Today I stood on the sidewalk for almost an hour, listening to Norm talk about the state of the world. Several months ago, I joined them for coffee at the bar down the road. Several bar tables had been set up in a row, covered in a pastel table cloth and decorated with ceramic Easter Bunnies and plastic flowers. There were about fifteen retired folks sitting around the table, sipping coffee and detailing every local scandal, divorce and delinquent as morning traffic piled up on the main road through town. Several unemployed young men played a slow game of billiards, dark, sweaty bottles already in hand, flirting good-naturedly with the elderly women, cursing roundly when they missed a shot, then excusing themselves dramatically to the group. Someone’s granddaughter was visiting, and sat curled around a book on a bar stool, trying to avoid the questions peppered at her by all of these strange adults. I remember being taken to ‘morning coffee’ by my own grandfather when I was ten, squirming under the scrutiny of his boisterous friends, wanting to melt into the floor but also fascinated by their wild stories and weathered faces.

On the walk home later that morning, Norm stopped to look at the overflowing contents of a trash bin taking up the sidewalk across from a new construction site. Much to my amusement and Evelyn’s chagrin, he began pawing through the mess, picking out recycling and muttering about the waste, the idiocy of the non-recycling workers, the state of America’s landfills. Until that moment, I had never heard a person over the age of seventy talk about environmental issues (beyond, perhaps, how the winters just aren’t what they used to be) much less rant on a public sidewalk while pawing through someone else’s garbage.

This afternoon, I was privy to Norm’s entire philosophy of conservation, which is personal, practical and followed with a vehemence unusual for this laid back gardener and lover of birds. He talked about our culture’s demand for pre-packaged, disposable wares. He talked about buying sugar in bulk, cookies from a jar and TV tubes as needed, as a young man. He spoke of seeing almost-new appliances thrown on the side of the road, of the landfills, of his practice of taking yard waste to the woods above town. He told me about rinsing reusable diapers for his children, and his horror at generations of petrified baby poop piling up around the country. He reminded me to recycle, and said that if he were our age, he would reconsider having children. What, he asked, would my grandchildren be left with?
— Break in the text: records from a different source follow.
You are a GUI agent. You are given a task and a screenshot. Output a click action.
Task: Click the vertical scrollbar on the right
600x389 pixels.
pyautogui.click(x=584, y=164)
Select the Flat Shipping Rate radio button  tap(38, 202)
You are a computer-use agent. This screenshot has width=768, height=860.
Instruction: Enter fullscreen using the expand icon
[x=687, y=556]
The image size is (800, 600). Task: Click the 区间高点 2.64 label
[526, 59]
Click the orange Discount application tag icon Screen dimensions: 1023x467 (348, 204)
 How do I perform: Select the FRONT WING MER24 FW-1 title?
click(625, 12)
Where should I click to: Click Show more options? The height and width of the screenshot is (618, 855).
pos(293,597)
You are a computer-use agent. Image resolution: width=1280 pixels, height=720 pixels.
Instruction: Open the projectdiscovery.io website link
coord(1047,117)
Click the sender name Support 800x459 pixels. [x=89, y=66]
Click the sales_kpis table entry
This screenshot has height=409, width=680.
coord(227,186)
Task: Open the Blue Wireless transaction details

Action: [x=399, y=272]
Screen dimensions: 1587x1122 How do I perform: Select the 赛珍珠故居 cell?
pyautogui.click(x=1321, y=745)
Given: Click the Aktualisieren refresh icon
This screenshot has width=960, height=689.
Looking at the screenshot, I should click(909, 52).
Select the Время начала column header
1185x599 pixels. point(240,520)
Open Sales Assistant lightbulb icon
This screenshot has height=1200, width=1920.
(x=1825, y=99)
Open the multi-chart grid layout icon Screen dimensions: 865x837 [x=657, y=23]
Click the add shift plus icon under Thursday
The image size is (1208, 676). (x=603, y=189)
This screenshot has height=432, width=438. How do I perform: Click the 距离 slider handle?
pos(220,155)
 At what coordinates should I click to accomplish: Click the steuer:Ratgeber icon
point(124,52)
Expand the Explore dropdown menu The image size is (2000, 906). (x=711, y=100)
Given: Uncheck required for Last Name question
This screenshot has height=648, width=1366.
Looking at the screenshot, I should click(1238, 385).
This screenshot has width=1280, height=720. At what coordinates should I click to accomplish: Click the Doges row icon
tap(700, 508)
None of these lines of thought were new to me, but listening to them flow from a man on the other end of life made for a new voice, a new timbre to the growing chorus. Peter pointed out later how much this makes sense: The WWII generation is generally a disciplined, practical bunch. They lived through wartime and depression – the real thing, not voice-overed TV battles and high gas prices – and internalized the practice of sacrificing individually for the good of the whole. “They would be such hard-core recyclers!” And it is true. Our culture has changed so rapidly over the last two generations, shifting towards individual freedom, convenience and choice, and we are beginning to see where that shift is taking us. It is not a very pretty horizon. Just before I walked out to my car, Norman sighed and said, “I’m sure glad I’m not going to have to see where all this is taking us.” The anxiety in his voice was genuine. I have never heard a person who loves life as much and lives it as fully, look upon its timely end with such a palatable sense of relief.